Johann dropped down behind the base of one of the many statues in the hall, his autorifle cradled in his arms, the suppressor fixed on the gun muzzle. Behind him, the rest of the team took up ambush positions, hiding behind statue bases or crumbling pillars. Nearest to him was Lena, dressed in a long coat that was coloured grey by the dust in the streets, an autopistol in both hands.

As he carefully looked around the scarred base of the statue, one of a hero of the Imperium that now missed a head, he caught sight of the patrol they had been expecting. 
A half-track, painted a faded dark red, rumbled through the rubble-strewn streets. Johann took the scope of his rifle from its pocket and held it in front of his right eye. He spotted the soldier manning the heavy bolter on top of the vehicle’s crew compartment, an appalling figure dressed in filthy and stained combat fatigues and wearing several pieces of combat armour on his shoulders and arms, identical in colour and probably material of the bare metal flak jacket. On it, a foul symbol of the Ruinous Powers made Johann wince and adjust his view to have it settle on the rear of the vehicle. He counted seven more soldiers on foot, not including any riding on the halftrack in the crew compartment. Switching back to the half-track, he was almost blinded by the light that suddenly shone into his eyes. The vehicle was moving towards them, driving partially over and along the sidewalk to avoid the larger chunks of rockcrete that had once plummeted from the hab-blocks lining the street.

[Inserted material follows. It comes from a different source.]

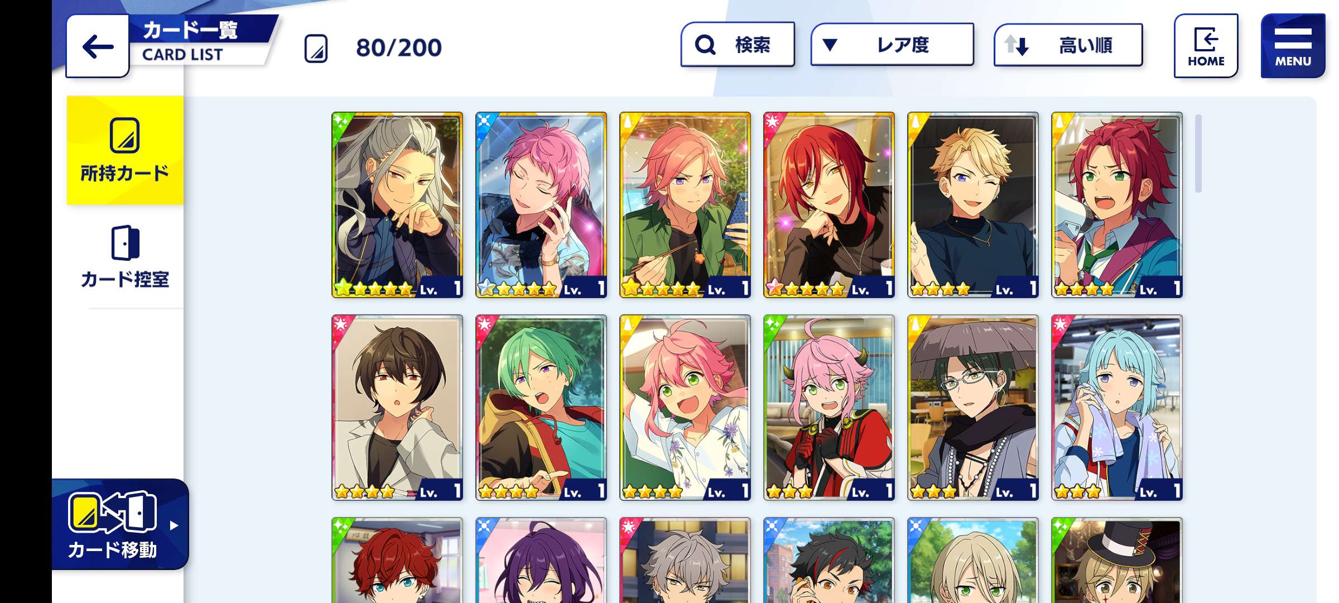Click the 検索 search button text
This screenshot has width=1339, height=603.
pos(753,45)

He dropped the scope, held up five fingers to the rest of them, dropped his hand again and held up three more fingers. Most of them nodded and gave their weapons a final check-over just to be sure. The elderly woman, holding an old las-lock in her hands, clacked the weapon open and inserted two small battery packs into each of the weapons twin barrels. A small rune on the side of the weapon lit up to indicate the weapon was fully charged and ready for battle. 
Dagobert, dressed in a cloak and wearing a riot control helmet, switched off the safety on his H36-pattern autogun and activated the small holographic sight. He was crouching behind a pile of rubble on the other side of the narrow street. Next to him Lukas, a muscular man wearing a storm coat similar to Lena’s, pulled out a long knife out of its sheath strapped to his thigh.
Greta, a lean woman with long hair and carrying a lascarbine, slipped from her spot behind a pillar to crouch behind one that lay at the top of a small flight of steps.
There were six of them, each one having honed their skills in the oppression.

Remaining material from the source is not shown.